I woke up to an irritating electronic beeping somewhere to the right of my head. Opening my eyes to an unfamiliar white room, I look for the source of the sound and see a complicated looking alarm clock. I move to push the buttons that I hope will turn it off and panicked when a voice recording started playing.

"Good morning, Mary Grace." A woman's voice greeted. I stared at the alarm clock turned recorder. Mary Grace? Is that my name? God help me, I don't even remember who I am.

"You must be confused. I know. But don't worry, you're fine. You're in our home—yours  and mine. Anyway, you should get ready. The bathroom's the first door to the left of the hallway."

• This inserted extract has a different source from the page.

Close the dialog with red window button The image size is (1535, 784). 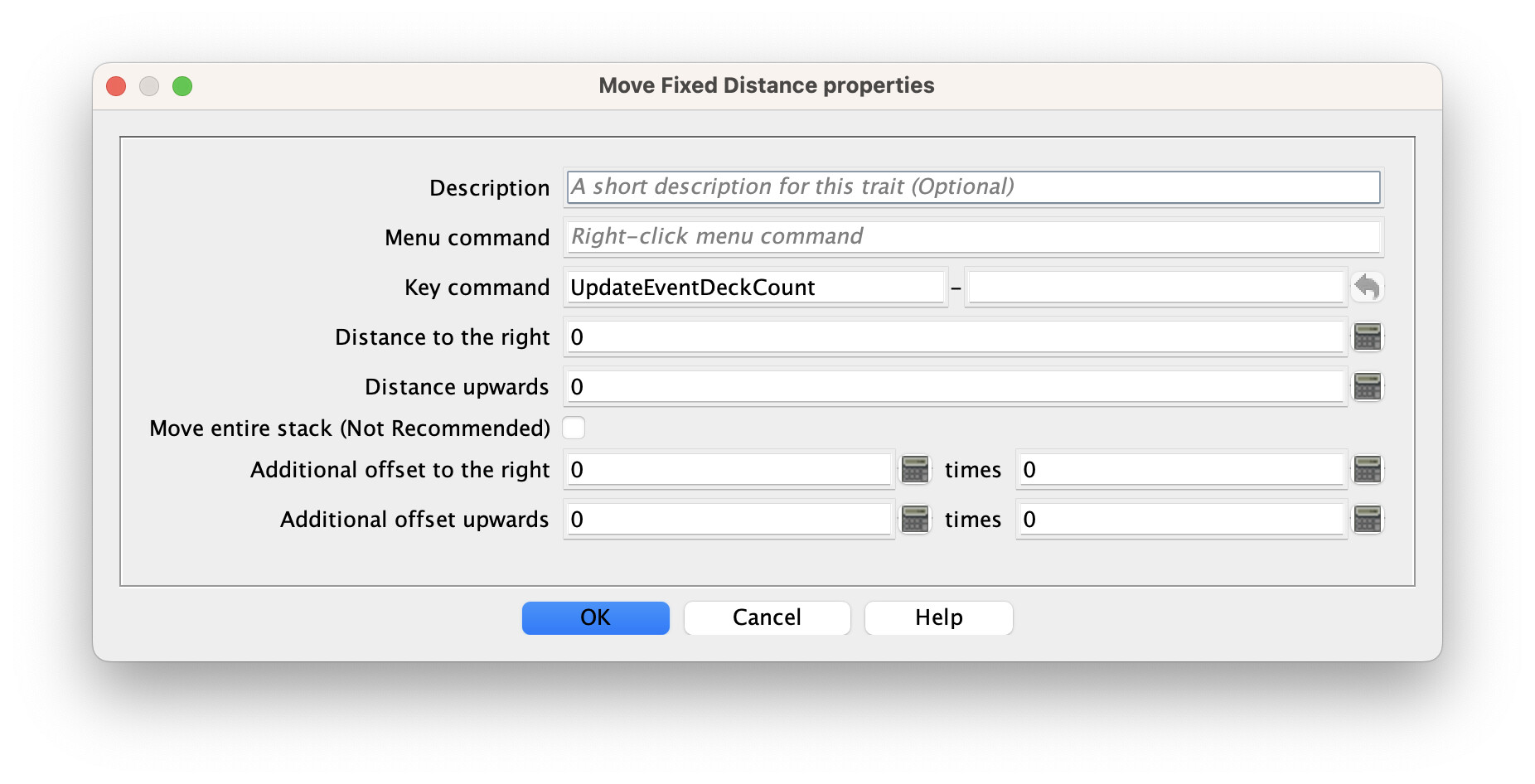(116, 86)
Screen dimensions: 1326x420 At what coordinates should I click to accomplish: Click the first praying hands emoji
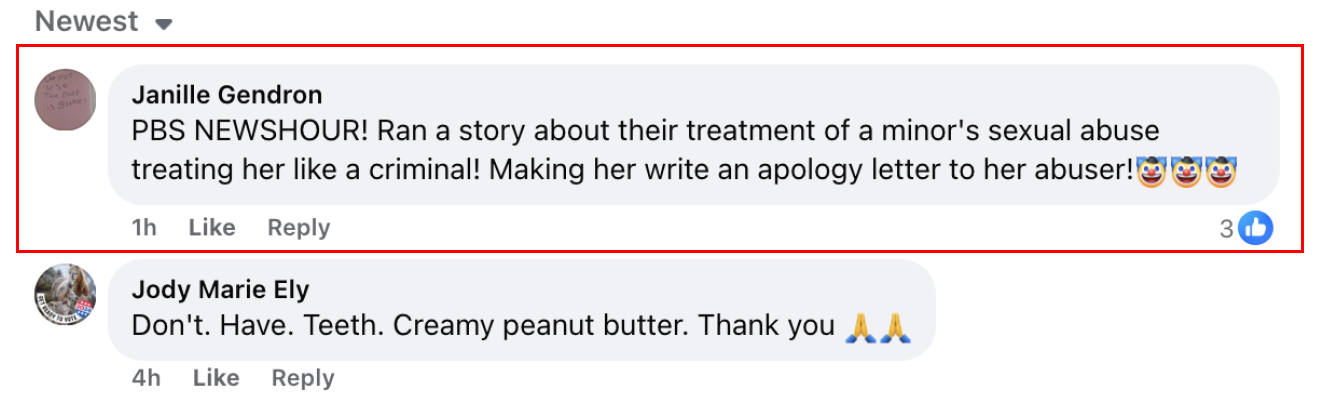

The recording stopped and the room grew silent. I looked around, trying to understand what is happening; where am I, who was the woman behind the recording and who the heck am I? I tried to remember what happened yesterday, the day before that, last week, last month, last Christmas, but I remember nothing.

I stand up and approach the cabinet nearby. There are dozens of picture frames on it, of two women who must be in their late twenties. There's a picture of them smiling at the camera, holding hands in the beach. Another of them sitting on a park bench, side by side but looking at opposite directions. Who are these women? Why don’t I have any memories of them? Then it occurred to me and I dash to the bathroom and felt my heart race when I saw my own reflection in the mirror. I am one of the girls in the pictures.

There on the mirror’s frame are more pictures, taped. I recognize my own face smiling at me. Underneath the picture is a neatly scribbled name. Mary Grace Santos. The name seems familiar to me although weird enough to be considered my own. What happened to me last night that I forgot everything?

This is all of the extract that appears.